DR. LIPICKY: But the body count was 22 and 24.

DR. BORER: Well, in my judgment the data in their totality, for all the reasons that I stated that are going to be on the record when you read it, I thought were sufficient.

DR. LIPICKY: I withdraw my question.

DR. FLEMING: If I could, I'd like to, even though I voted against it being a surrogate, defend that there's logic to what Jeff has said. When I argue it's not established to be a surrogate, my belief is we have not come close to establishing the scientific evidence to be confident that when you simply show an effect on proteinuria, that we know that it's of the duration, magnitude, and all the other things we have to understand to know that it's reliably going to predict an effect on clinical endpoints.

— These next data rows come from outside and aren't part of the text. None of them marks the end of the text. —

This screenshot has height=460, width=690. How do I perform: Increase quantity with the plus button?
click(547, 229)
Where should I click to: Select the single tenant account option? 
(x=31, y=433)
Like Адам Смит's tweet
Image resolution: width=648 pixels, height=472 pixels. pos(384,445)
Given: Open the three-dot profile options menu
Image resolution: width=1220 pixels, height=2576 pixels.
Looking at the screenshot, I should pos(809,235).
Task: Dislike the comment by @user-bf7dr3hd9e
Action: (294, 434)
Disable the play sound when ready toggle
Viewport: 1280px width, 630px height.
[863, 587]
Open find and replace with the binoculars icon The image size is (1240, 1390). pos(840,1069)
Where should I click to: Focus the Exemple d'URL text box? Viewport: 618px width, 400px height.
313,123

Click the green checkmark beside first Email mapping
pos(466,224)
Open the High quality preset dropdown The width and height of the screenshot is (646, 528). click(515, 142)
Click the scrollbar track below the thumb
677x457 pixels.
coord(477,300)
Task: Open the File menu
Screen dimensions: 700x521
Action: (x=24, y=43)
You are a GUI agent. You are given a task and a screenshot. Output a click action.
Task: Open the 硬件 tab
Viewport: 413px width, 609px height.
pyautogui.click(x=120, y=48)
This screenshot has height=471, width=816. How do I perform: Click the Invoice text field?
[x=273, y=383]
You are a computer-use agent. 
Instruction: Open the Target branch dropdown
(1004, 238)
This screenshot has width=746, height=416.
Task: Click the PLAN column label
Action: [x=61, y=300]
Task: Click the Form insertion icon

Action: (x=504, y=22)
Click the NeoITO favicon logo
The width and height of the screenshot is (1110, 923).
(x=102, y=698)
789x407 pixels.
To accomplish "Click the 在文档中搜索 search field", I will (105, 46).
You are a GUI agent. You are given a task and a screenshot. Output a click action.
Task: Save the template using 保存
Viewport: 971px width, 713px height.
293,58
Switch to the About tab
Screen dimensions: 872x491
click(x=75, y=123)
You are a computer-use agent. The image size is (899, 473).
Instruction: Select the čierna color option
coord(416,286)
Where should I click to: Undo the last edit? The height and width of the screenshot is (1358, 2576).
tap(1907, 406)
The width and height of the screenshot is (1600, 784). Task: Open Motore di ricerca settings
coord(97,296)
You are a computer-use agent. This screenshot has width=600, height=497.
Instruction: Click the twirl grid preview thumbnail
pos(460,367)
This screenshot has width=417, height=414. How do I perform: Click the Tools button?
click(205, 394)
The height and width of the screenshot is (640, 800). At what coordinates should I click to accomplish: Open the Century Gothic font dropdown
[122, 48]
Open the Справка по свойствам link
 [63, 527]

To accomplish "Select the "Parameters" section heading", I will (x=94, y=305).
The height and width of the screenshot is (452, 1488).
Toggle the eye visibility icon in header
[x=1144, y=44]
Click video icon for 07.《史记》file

Nevertheless, there's still a level of plausibility of efficacy that you gain from such an insight. Even if you have a marker that's not an established surrogate, you understand natural history, and if you can impact that marker, it provides some level of sense of plausibility. So, if in fact you believed that the first trial was close enough or was quite close, then something that's not a surrogate, but establishes a level of plausibility, could tip you over. I don't know if that's where you were, but it's logically consistent you could have that opinion.

DR. BORER: You said it better than I could.

I think we've completed the questions, but Bob has another.

DR. TEMPLE: No. I just want to say one thing and it's not tooting my horn because they were written by someone else. I think this was a terrific set of questions, and I want to compliment Norm Stockbridge and Ray who did them. It led to what I think is one of the more fascinating discussions I ever remember at an advisory committee that brought out all kinds of stuff.

DR. LIPICKY: Just Norman. I had nothing to do with it.

DR. TEMPLE: Okay, even better.

(Laughter.)

DR. BORER: Okay. With those disclaimers having been made, we'll adjourn and meet again tomorrow morning.

(Whereupon, at 5:50 p.m., the committee was recessed, to reconvene at 8:30 a.m., Friday, January 18, 2002.)